El caos de la mente, de un modo irónico, representa una estructura ordenada que hace permanecer al entendimiento vivo en la persona. Un laberinto que encierra en su interior al raciocinio y a la imaginación; reúne al bien y al mal en un solo lugar y encajona las emociones que se pelean por salir todas al mismo tiempo y sin filas indias. La mente es la contradicción más grande que hay y está siempre acompañándonos a todas partes, cargando sus maletas llenas de recuerdos llenos de información llena de sensibilidad.
En dos mentes no habrá nunca memorias iguales. El desorden que escondemos por miedo a que nos crean locos, todos lo tenemos.

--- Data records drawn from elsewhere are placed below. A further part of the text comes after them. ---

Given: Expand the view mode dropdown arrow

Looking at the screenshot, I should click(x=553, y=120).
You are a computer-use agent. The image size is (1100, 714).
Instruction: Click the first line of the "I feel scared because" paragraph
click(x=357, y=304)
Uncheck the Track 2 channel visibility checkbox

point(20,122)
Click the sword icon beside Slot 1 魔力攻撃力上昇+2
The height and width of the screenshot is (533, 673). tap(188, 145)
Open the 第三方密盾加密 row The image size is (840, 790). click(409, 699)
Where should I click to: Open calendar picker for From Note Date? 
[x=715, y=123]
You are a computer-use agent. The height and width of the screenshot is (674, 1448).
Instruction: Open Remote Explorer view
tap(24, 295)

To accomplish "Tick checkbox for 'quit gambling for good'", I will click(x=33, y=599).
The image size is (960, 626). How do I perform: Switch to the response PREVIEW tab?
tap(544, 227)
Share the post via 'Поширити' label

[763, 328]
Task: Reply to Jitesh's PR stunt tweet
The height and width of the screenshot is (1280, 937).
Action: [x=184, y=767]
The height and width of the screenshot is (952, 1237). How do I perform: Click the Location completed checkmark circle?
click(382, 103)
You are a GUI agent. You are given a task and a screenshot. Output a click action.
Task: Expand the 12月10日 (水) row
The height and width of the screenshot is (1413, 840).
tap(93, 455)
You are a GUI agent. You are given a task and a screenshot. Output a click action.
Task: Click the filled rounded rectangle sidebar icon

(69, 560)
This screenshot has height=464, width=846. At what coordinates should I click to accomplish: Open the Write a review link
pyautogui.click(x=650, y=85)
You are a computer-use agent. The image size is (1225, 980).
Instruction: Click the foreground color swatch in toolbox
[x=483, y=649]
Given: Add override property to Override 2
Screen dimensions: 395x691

Un desorden que si bien la totalidad de la gente lo acomoda patas arriba, esas patas son completamente singulares y ni el que tienes al lado, adelante o debajo lo va a percibir como tú. Entonces, lo fascinante de los recuerdos no está solamente en el absurdo de los contrarios, sino que también se halla en lo inimitables que son. “Todo lo que es único resulta día a día más valioso en un mundo como el nuestro, que de manera irremediable se va volviendo cada vez más uniforme.”
Vivir el presente es cosa de recordar el pasado. Tenerle miedo, enojo, agradecimiento, amor o inquina a los días arrancados no está mal; es natural recurrir a ellos ya que justo ahí se gesta nuestra humanidad. La nostalgia va a exteriorizarse siempre, pidiendo a suspiros la añoranza de lo que está flotando en el agua. Aunque la mitad se halle debajo, siempre vas a poder sentir la otra fracción que se asoma en la superficie; y verla, ésa sí por completo. “Cierro los ojos y aspiro en el pasado ese perfume de tu carne más secreta, quisiera no abrirlos a este ahora donde leo y fumo y todavía creo estar viviendo.” (Cortázar).